The perception that commanding officers got their wires crossed has been reinforced by reports and books on the conflict. The Welsh Guards were to get to Bluff Cove from San Carlos Bay and officers had indeed been debating how that should journey should be made - whether over land, a more arduous route taking up more time, or by sea and at night. Meanwhile, as a result of problems with the signal network, 5th Brigade HQ was apparently under the impression that the Guards had already arrived at Bluff Cove.
The Galahad had sailed to Fitzroy Bay from San Carlos, arriving there early on the morning of June 7, rather than going to Bluff Cove, which is where commanding officers had expected it to be. As there were no landing craft for the soldiers to disembark at Fitzroy, everyone was still on board, awaiting further orders, when the Argentine planes hit. The troops were sitting ducks. From a tactical point of view the air strike was a disaster; for its victims it was truly appalling.
Individuals have been blamed and reasons sought for this tragedy in the intervening years. In spite of then Prime Minister Margaret Thatcher's claims of victory, the exposition of military blunders and questioning of political motives have tarnished our view of the conflict.
Major-General Andrew Whitehead, leader of the 45 Command Royal Marines serving in the Falklands at the time, defends the decision to send troops to the South Atlantic.
"It is not my role or position to comment on the political angle," says Whitehead, who now lives in Perthshire. "But the fact is that the people of the Falklands regarded themselves as part of Britain. They didn't wish to be part of Argentina, and in 1982 they were captured by force. There was a strong moral argument for doing something about it."
Whitehead has no doubts that the war was worth the sacrifice: "Nothing can compensate for the death of even one man, but we all join the services knowing that that is the business we're in." Responding to doubts expressed, soon after the conflict, that many of those sent out to the islands were under-prepared for the rough terrain they found there, he maintains his own marines were ready for battle. "Every winter the brigade goes to Norway for mountain training. We've been doing that ever since the 1970s, so we were extremely well prepared."
Now, 20 years after the conflict and as 45 Commando heads for Afghanistan to assist US forces, Whitehead says he has confidence in the ability of British forces to mount a campaign on their own - although he stresses that such a campaign would have to be from the sea. "We have got a number of new ships built or already in service to keep that possibility going," he says.

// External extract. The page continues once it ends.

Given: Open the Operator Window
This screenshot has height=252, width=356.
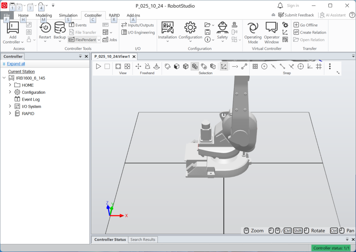Looking at the screenshot, I should 271,28.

No amount of training or sophisticated weaponry, however, can ever prepare someone for the full horrors of war; that much Simon Weston's programme shows. While for some the campaign was an adventure - Colonel "Chip" Chapman remembers a night raid on Goose Green as "the most exciting night of my life" - others' experiences have resulted in years of nightmares, cold sweats and flashbacks. As veterans of the Falklands, Northern Ireland, Bosnia and the Gulf war recently took the Ministry of Defence to court for not preparing soldiers for the psychological impact of war or offering enough support afterwards, it seems that the services still have work to do for those who fight. It is possible that, in returning to the scene of his injuries and facing the past, Simon Weston is showing them a way.